Owners sell their assets with some hope that they will get some benefit in return and that benefit can be anything. Business divestiture also has many reasons that the business owner had lost his business and was unable to invest further for the growth of the business. Therefore, he gives the entire deposited business to someone and takes a better return.
Sometimes, what happens is that even after continuously investing in business, there is no profit. Even after investing money in the market for business improvement, the customer is not able to attract, so the business has to adopt the path of business divestiture.
It’s not that business divestiture is the sale of only business assets, we can sell the entire business for some motive. For example: Suppose you are running a business and you are facing losses continuously in business such as marketing, production, sales department after investing so much, now you want to wind up this business or take over someone. So then your expectations will also be some that you get some like money, shares, bonds, etc. So this is also known as business divestiture.
Type of Business divestiture
- Getting money: When business owner sells his business or some of his properties to solve some financial issues, manage or improve cash flow issues. For example you need money so you have to sell some equipment or property such as land.
- Bankrupt: Suppose you had taken a business loan and now you are unable to repay the instalments of business loan, you will be bankrupt, meaning whatever you have given to the bank in the form of security will be all theirs and the bank will take over the entire business. The business will be closed and the bank will sell it to anyone but the owner will not get anything such as money. This is called business bankruptcy.
- Take over an entire business to someone: Suppose you have a reputed business and now you don’t have enough money to run your business so now you want to take over your business to another one such as friends, other entrepreneur, firm, etc.
- Closing one branch: Suppose you are running your business in more than one location. In simple words, you have more than one branch of your business so now you want to close your one branch because more of your customers are at another branch location, they are not able to become more customers. This is also called business divestiture.
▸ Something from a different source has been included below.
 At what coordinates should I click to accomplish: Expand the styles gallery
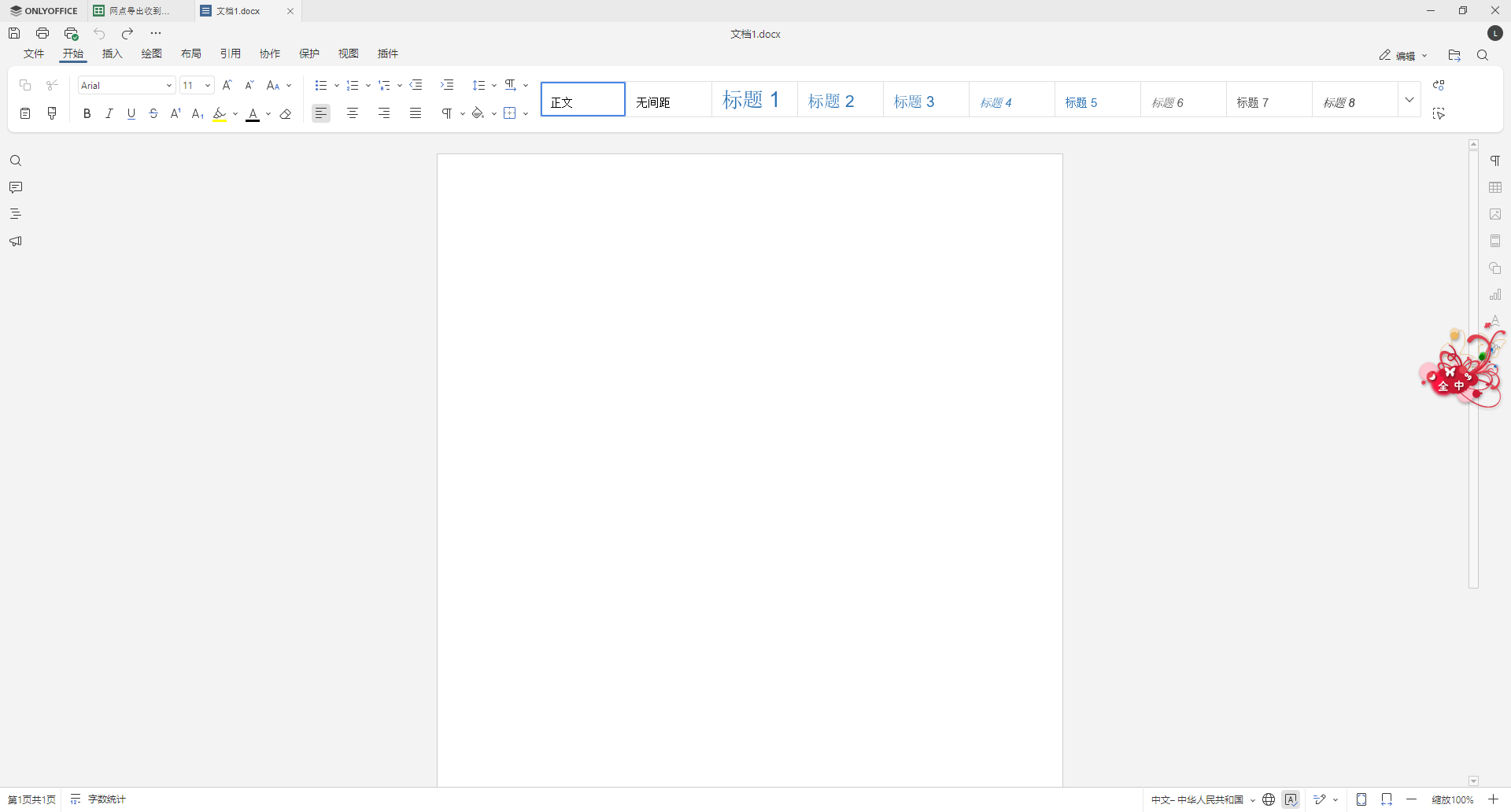point(1409,100)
- Selling business assets: Suppose your production department is no longer doing well and you are not getting profit from it so you can focus on the new product or services, which means change your products for better production. This is also known as business divestiture.
Reasons of divestiture
- Lack of investment: Business divestiture happens only when the business owner doesn’t have money to invest so the business owner decides to sell some of his business assets to another firm or another one.
- Lack of talent: Business divestiture happens only when business owners are unable to put their mind on the right place, they need new ideas, technology to run the business.
- Drastic environment: Every business needs to be changed according to technologies, environment, strategies so sometimes the owner can’t adjust himself into these changes.